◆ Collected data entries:
Content starts

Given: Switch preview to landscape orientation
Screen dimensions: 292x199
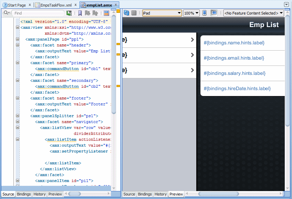Looking at the screenshot, I should point(214,13).
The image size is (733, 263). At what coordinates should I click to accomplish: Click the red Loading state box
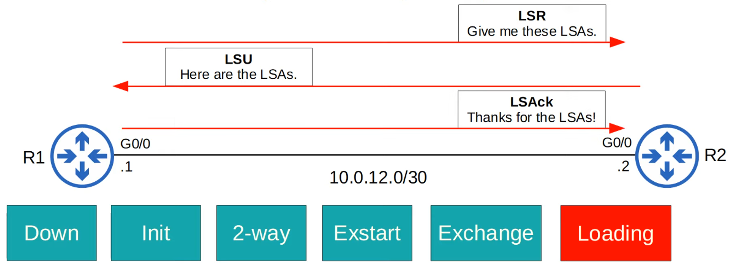point(615,233)

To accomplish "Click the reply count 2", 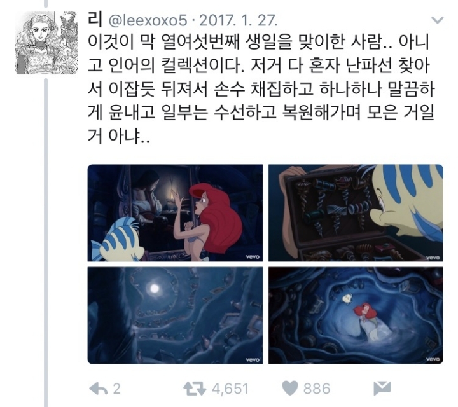I will [x=116, y=389].
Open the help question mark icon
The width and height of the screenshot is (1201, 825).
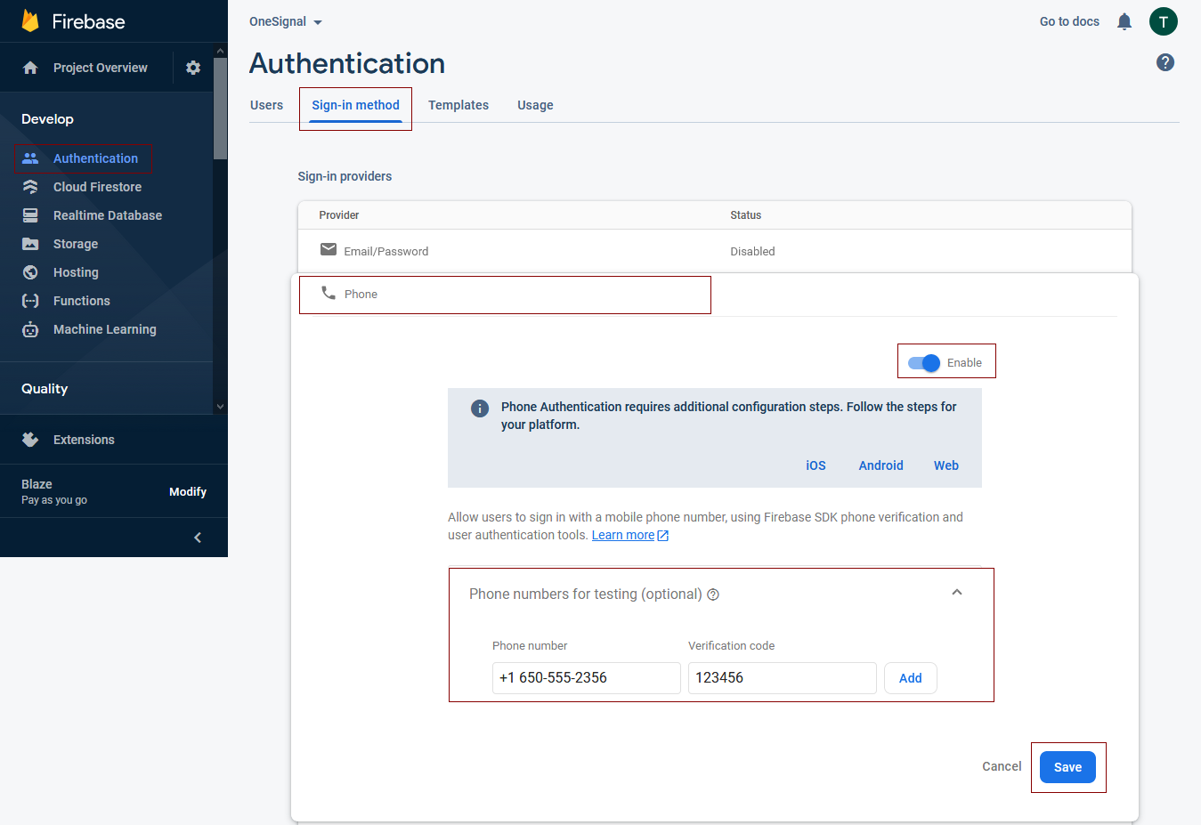pyautogui.click(x=1164, y=62)
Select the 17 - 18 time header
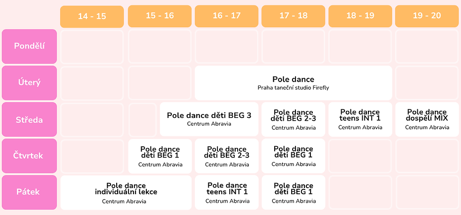Image resolution: width=461 pixels, height=215 pixels. (293, 16)
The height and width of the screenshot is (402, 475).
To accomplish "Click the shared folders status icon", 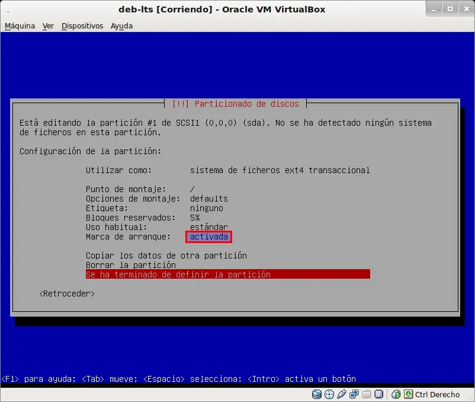I will (366, 394).
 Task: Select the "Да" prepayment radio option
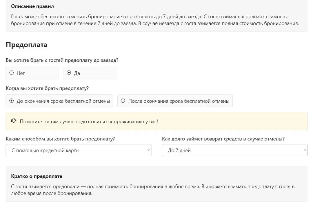90,73
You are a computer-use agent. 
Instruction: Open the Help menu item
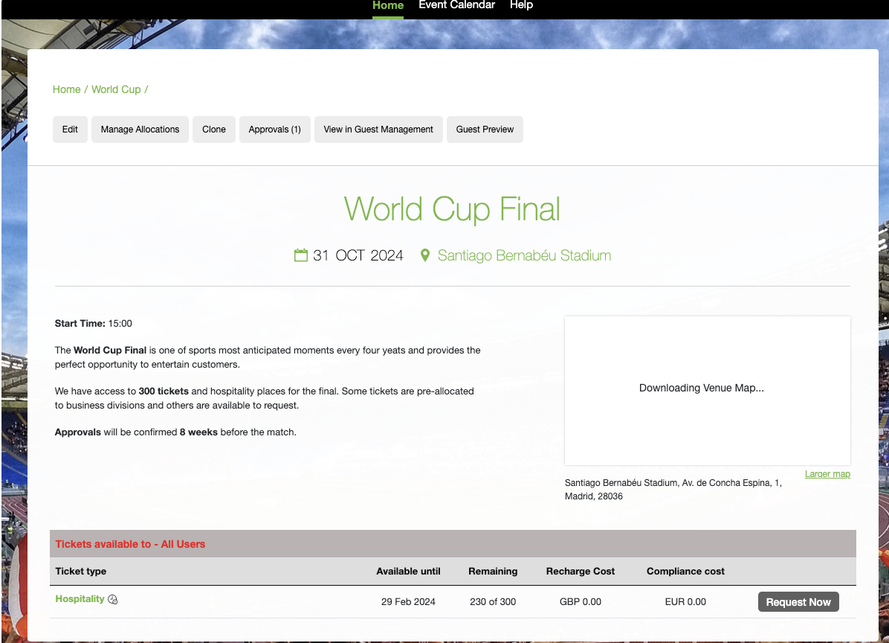click(521, 5)
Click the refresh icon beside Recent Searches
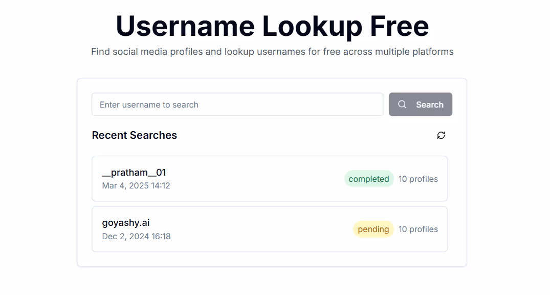 [x=441, y=135]
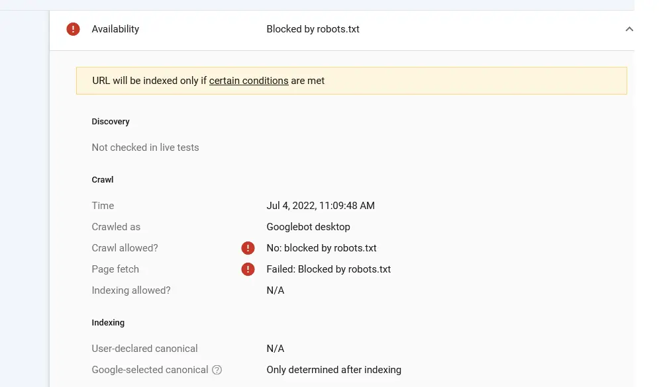Click the Googlebot desktop value
The image size is (659, 387).
(308, 227)
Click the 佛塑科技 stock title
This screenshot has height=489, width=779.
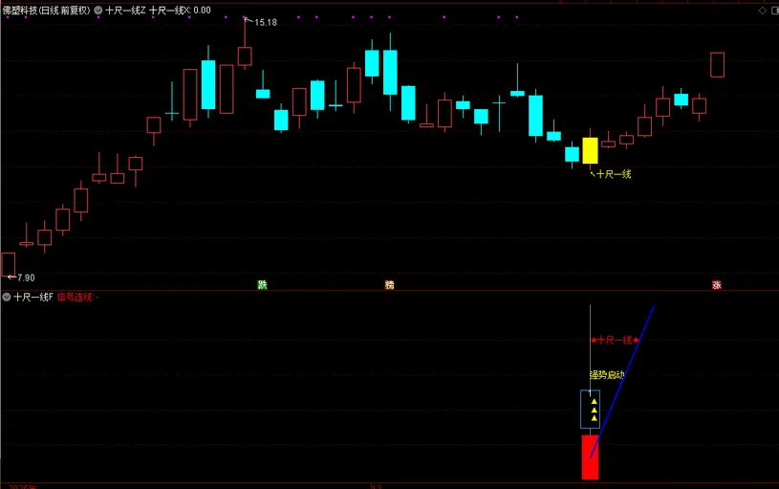coord(46,10)
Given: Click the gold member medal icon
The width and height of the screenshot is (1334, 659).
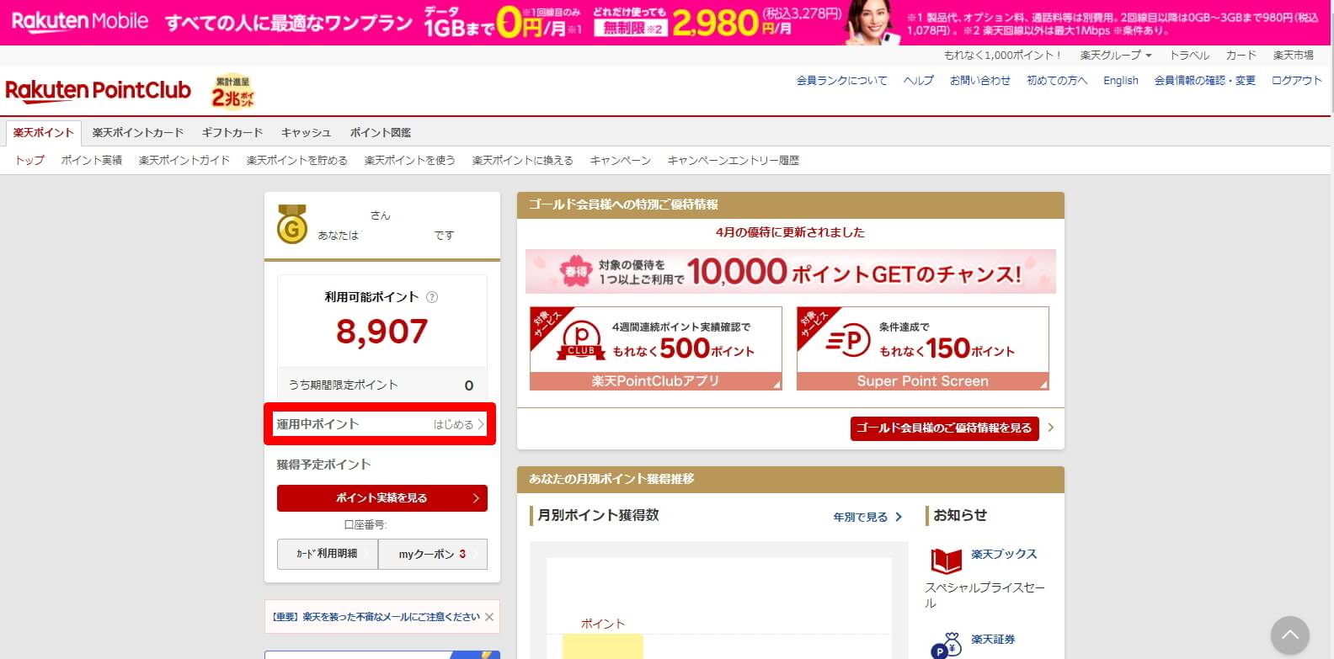Looking at the screenshot, I should point(292,224).
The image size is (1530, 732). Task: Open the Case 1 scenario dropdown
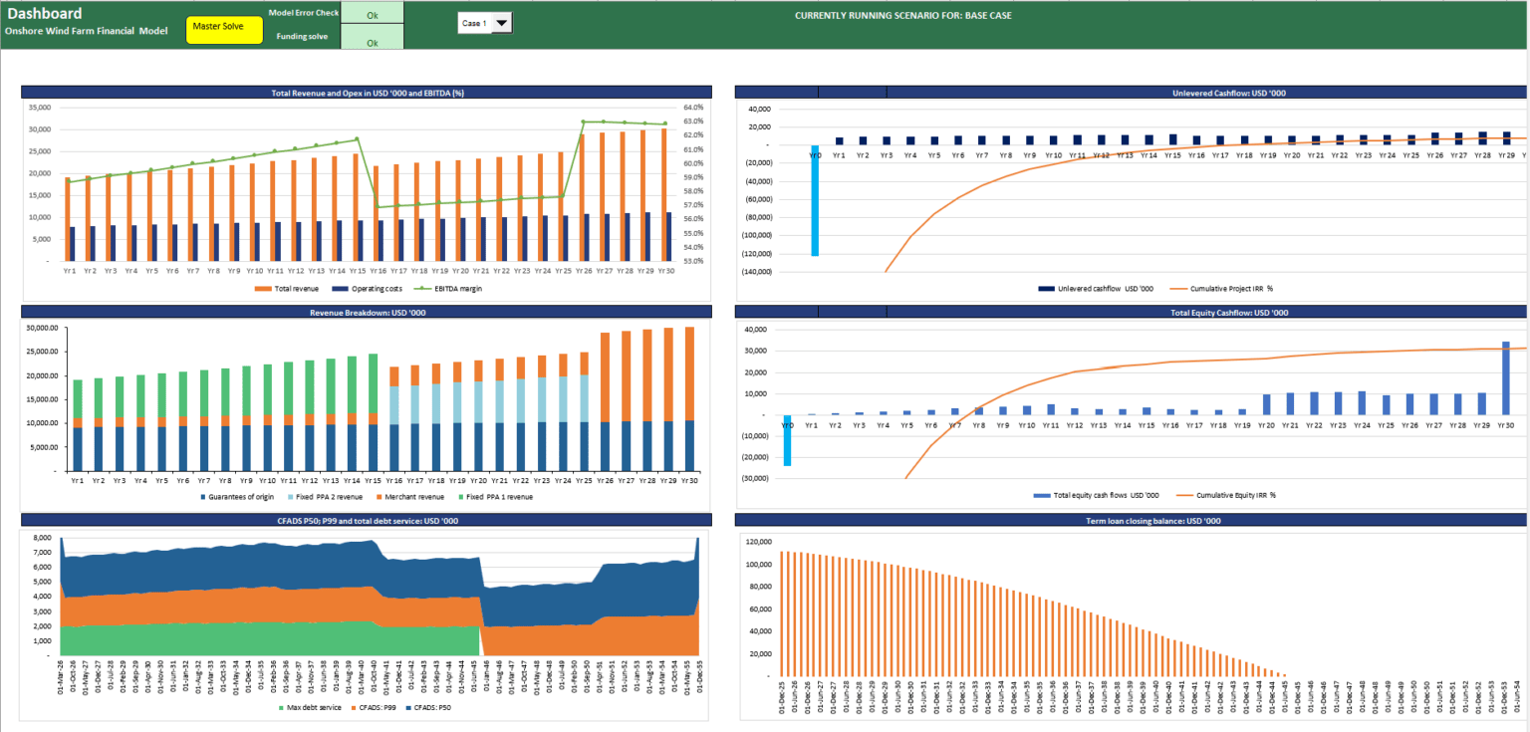tap(503, 22)
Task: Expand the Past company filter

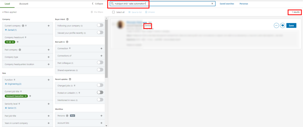Action: (x=49, y=50)
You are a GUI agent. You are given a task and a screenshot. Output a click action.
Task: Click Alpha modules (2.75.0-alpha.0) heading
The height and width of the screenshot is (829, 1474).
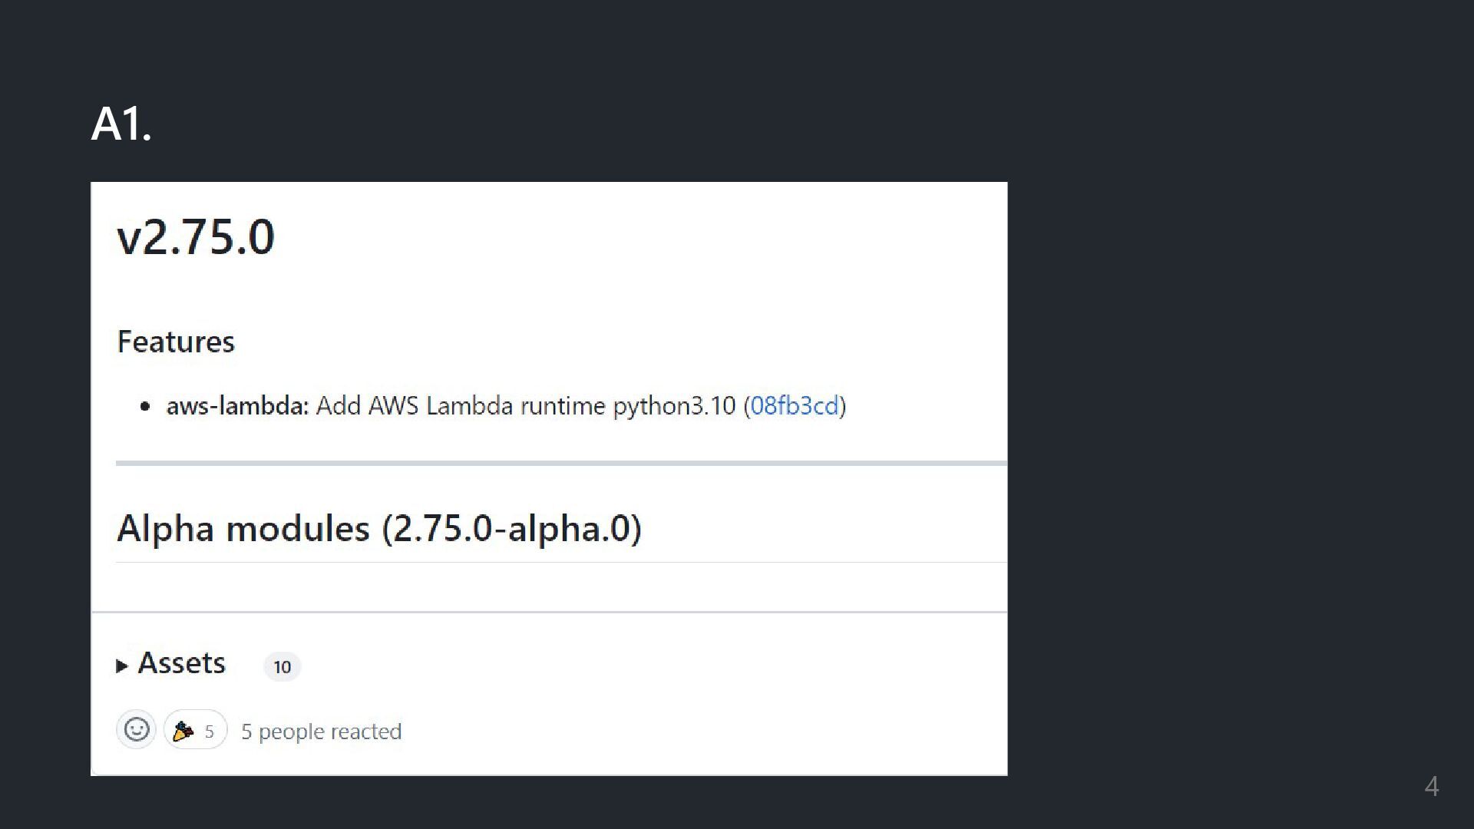(379, 529)
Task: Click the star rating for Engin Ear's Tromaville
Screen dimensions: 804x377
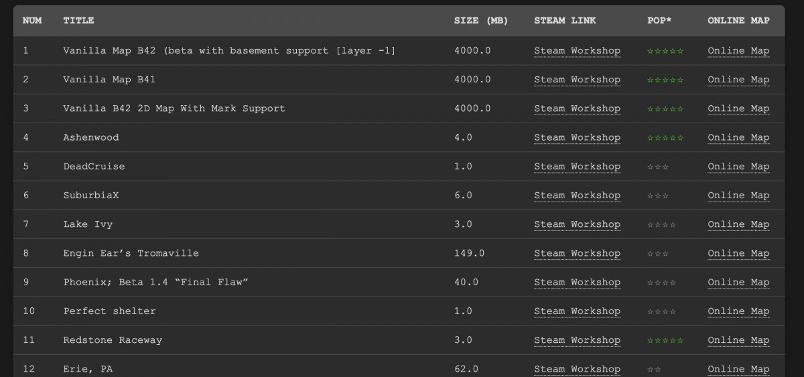Action: click(x=658, y=253)
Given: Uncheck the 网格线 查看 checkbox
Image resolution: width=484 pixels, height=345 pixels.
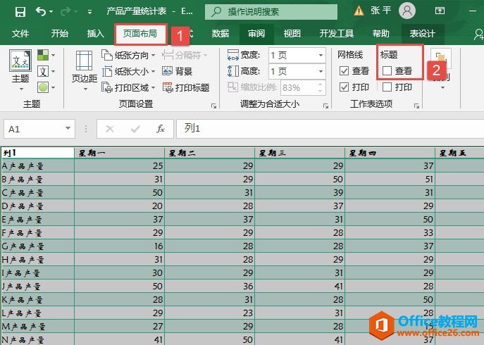Looking at the screenshot, I should point(345,70).
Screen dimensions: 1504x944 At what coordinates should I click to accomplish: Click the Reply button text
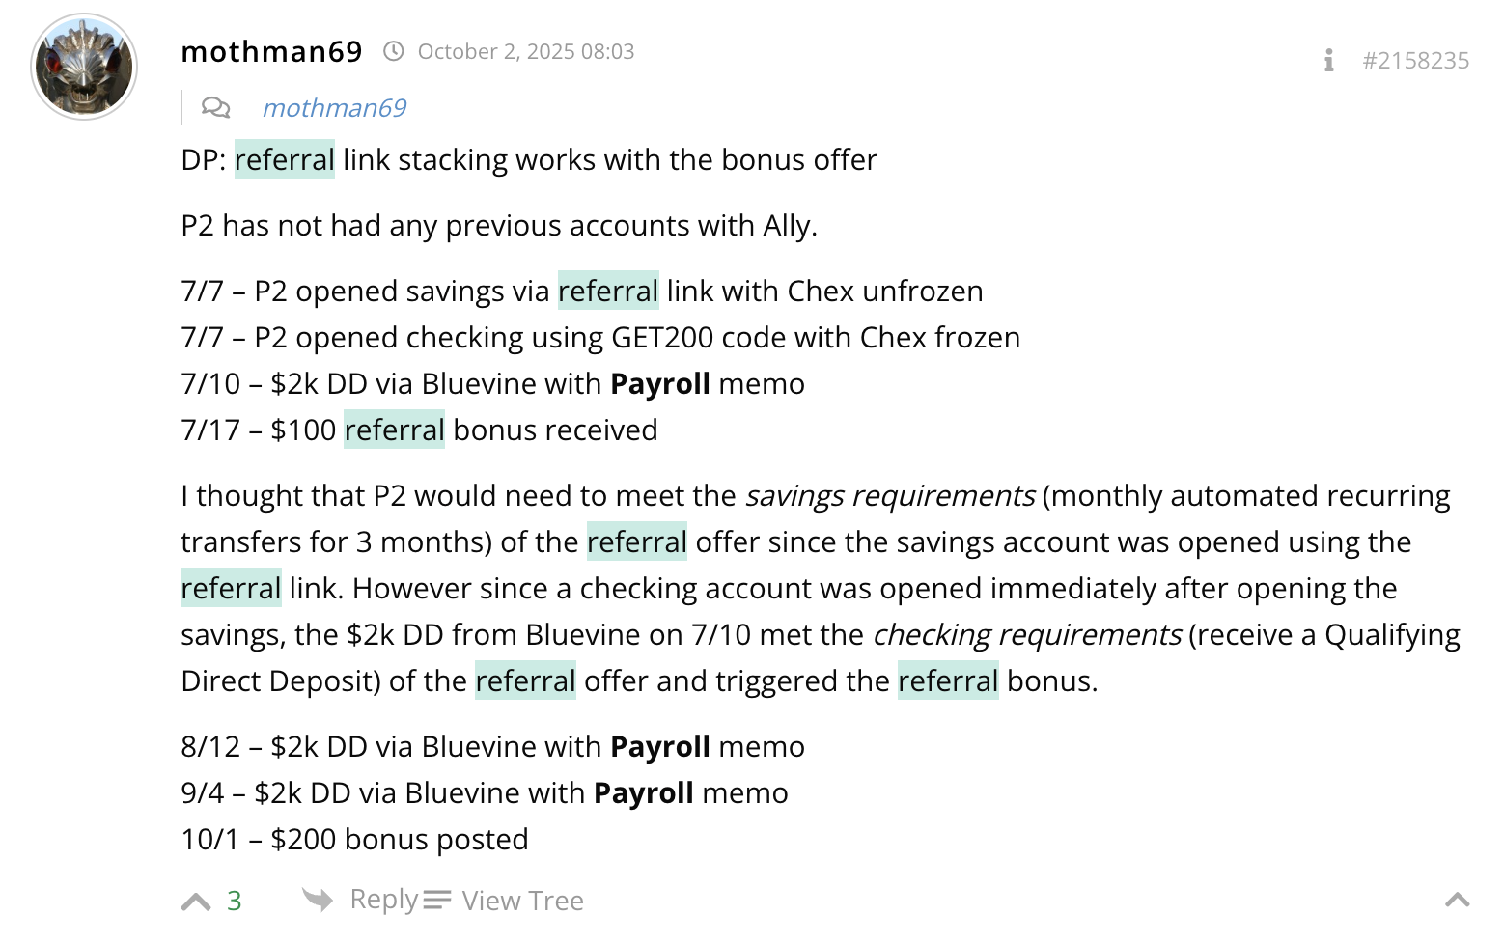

Content ends

Every line of the records that includes the word "agent" should be gathered.

◆ Exercise output:
You are a computer-use agent. 
You are a GUI agent. You are given a task and a screenshot. Output a click action.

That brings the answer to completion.